A CSV Export and Import can also be performed if you find editing the tag database easier this way or for creating an import file for your client application if you prefer to use dynamic tag references instead of having static tags in TOP Server.
Configurable ControlLogix CIP Connection Size Reduces Number of Requests
As I mentioned earlier, the CIP Connection size defaults to 500 bytes, which contains either the symbolic names or the logical address pointers of multiple PLC tags that you would like to request.
However, if the following is true of your ControlLogix 55xx or CompactLogix 53xx, you can increase the CIP Connection size to a maximum of 4000 bytes:
- Running firmware version 20 or later
- Using an Ethernet bridge/module EN3x, EN2x, or EN5.x
Older Ethernet modules like ENBT and ENET do not support this feature; if you attempt to change this value on an unsupported device it will automatically fall back to the default setting. Increasing the connection size allows for more bytes to fit into each packet sent, increasing communication efficiency. If you can maximize the CIP connection size, you can effectively service your client’s tag requests up to 8 times faster.
Performance Tuning Options for ControlLogix Ethernet
With any programmable controller, there are unique ways for optimizing system throughput. This is especially true for ControlLogix controllers. The TOP Server ControlLogix Ethernet driver has a variety of ways to enhance overall performance and system communications. We’re going to explore a high-level overview of some tips you can use to help get the best performance from your project.
Using Multiple Channels and Devices for Concurrent ControlLogix Connections
Where possible, configuring multiple TOP Server devices for communications to the same ControlLogix controller can provide great performance benefits (i.e. making multiple connections to the same device. It’s always important to consider the overall communications load on your ControlLogix controller when determining whether or not to make multiple concurrent connections to the same controller.
Ideally, all of your communications with a Logix controller would go through TOP Server for the best and most efficient performance. This minimizes the number of connections and requests to the controller, resulting in the best performance. If other OPC servers or communications drivers (possibly native drivers in an HMI or SCADA package) are also connecting to your controller, you’ll want to determine how many connections already exist and how much load they are placing on the controller since a Logix controller doesn’t have an infinite amount of time just for communications requests (it is, after all, ultimately designed to execute logic and control your process).
However, if existing connections to your controller are at a minimum such that overloading the controller with too many connections and read/write requests isn’t a concern, you can designate one or more devices for Logical Blocking purposes and one or more devices for Logical Non-Blocking purposes. This provides some tags with better performance using Logical Blocking, while others will get better performance using Logical Non-Blocking.
In this architecture, you would have your client application request tags from a device using Logical Blocking mode when the majority of the elements of a structure for that tag are required. For all other tags, your client would access the topic for the Logical Non-Blocking mode device in TOP Server.
Optimizing ControlLogix Communications with Performance Statistics
To assist with tuning your configuration to get the best performance communicating with your ControlLogix with TOP Server, the ControlLogix Ethernet driver also includes performance statistics. When enabled, performance statistics generates a set of benchmark and statistical data that provides insights into the performance using the current settings and configuration.
It is recommended to only enable performance statistics while you’re tuning your configuration and settings since it can decrease the server's long-term performance if left always enabled. This is why performance statistics default to being disabled.

(Work to do): Continue the passage on tuning TOP Server communications with ControlLogix controllers from the point where it stops.

(Raw data):
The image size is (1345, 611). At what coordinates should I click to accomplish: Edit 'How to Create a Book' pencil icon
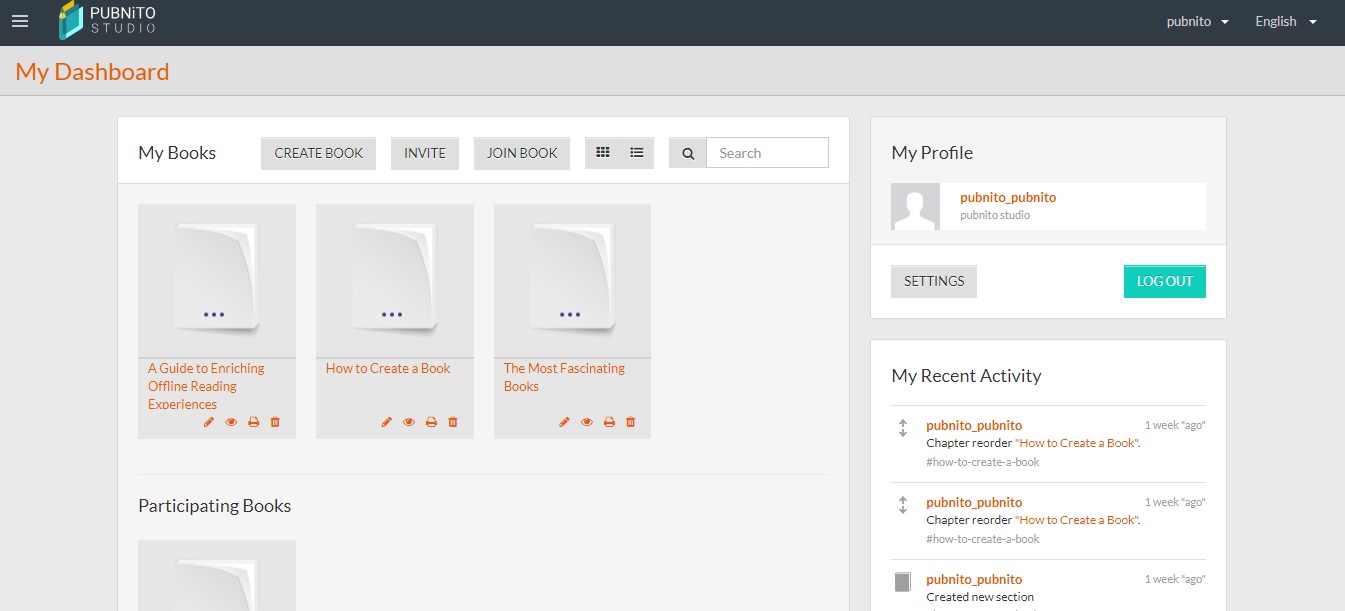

(Result of the task):
To enable the Performance Statistics feature, access the Device Properties for your ControlLogix device in TOP server, navigate to the Logix Options section and set Performance Statistics to “Enabled”.
The resulting statistics are gathered during normal communications using your current settings in TOP Server with connectivity from your client/clients requesting data from the Logix controller. Those results are output to the TOP Server Event Log upon shutting down the TOP Server runtime – so once you’re performed the desired communications read/write operations from your client applications, you can restart the TOP Server runtime and then go to the TOP Server Event Log at the bottom of the TOP Server Configuration interface.
The statistics cover device-specific, channel-specific and driver-specific metrics – which metrics you need to review will depend on your particular application. In general, though, driver-specific statistics provide a measure of the overall project's performance with respect to Logix communications, whereas channel and device specific statistics are most relevant while actually attempting to tune communications for specific devices.
Some examples of questions the performance statistics can help you answer include:
- Will moving 10 certain tags from Device A to Device B increase the performance of Device A? (assuming, of course, that you have more than one device configured in TOP Server to the same Logix controller)
- Will moving Device A from Channel 1 to Channel 2 increase the performance of Channel 1? (assuming that you have more than one device on Channel 1 – which should only be true if you’re using Symbolic mode for the reasons discussed earlier in this post).
You can explore more details of this setting in the ControlLogix Ethernet driver help file under Performance Optimizations > Performance Statistics and Tuning.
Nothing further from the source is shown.